**Data provided**
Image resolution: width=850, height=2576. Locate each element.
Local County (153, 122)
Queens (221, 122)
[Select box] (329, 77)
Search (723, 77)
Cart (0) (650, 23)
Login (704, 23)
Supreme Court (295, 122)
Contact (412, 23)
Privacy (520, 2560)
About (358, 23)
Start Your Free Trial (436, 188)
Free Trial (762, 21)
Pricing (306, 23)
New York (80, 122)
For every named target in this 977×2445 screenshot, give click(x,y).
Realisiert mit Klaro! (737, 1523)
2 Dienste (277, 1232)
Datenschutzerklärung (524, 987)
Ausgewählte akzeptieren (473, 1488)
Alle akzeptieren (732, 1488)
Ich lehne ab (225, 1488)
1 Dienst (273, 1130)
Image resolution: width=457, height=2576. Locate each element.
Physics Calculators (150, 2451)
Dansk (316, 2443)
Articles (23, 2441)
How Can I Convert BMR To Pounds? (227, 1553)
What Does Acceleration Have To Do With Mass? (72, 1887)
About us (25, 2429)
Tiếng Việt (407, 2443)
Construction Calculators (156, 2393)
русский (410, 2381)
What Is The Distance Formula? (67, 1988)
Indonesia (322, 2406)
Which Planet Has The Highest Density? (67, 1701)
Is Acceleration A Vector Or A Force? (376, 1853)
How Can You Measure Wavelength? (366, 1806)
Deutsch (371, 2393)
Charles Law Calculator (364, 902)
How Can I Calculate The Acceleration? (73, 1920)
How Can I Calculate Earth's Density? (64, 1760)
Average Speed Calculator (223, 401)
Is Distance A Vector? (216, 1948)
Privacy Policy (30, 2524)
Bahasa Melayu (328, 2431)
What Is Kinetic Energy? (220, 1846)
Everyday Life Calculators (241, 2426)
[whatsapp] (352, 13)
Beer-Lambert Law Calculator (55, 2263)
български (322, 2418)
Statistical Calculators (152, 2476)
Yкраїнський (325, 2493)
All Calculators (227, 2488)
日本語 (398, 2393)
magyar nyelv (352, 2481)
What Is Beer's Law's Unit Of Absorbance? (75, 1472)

**Task instructions**
Retype the records from the line containing "What Is Kinetic Energy? (220, 1846)" through the end of the records, both ends included.

**Solution to this problem**
What Is Kinetic Energy? (220, 1846)
Everyday Life Calculators (241, 2426)
[whatsapp] (352, 13)
Beer-Lambert Law Calculator (55, 2263)
български (322, 2418)
Statistical Calculators (152, 2476)
Yкраїнський (325, 2493)
All Calculators (227, 2488)
日本語 (398, 2393)
magyar nyelv (352, 2481)
What Is Beer's Law's Unit Of Absorbance? (75, 1472)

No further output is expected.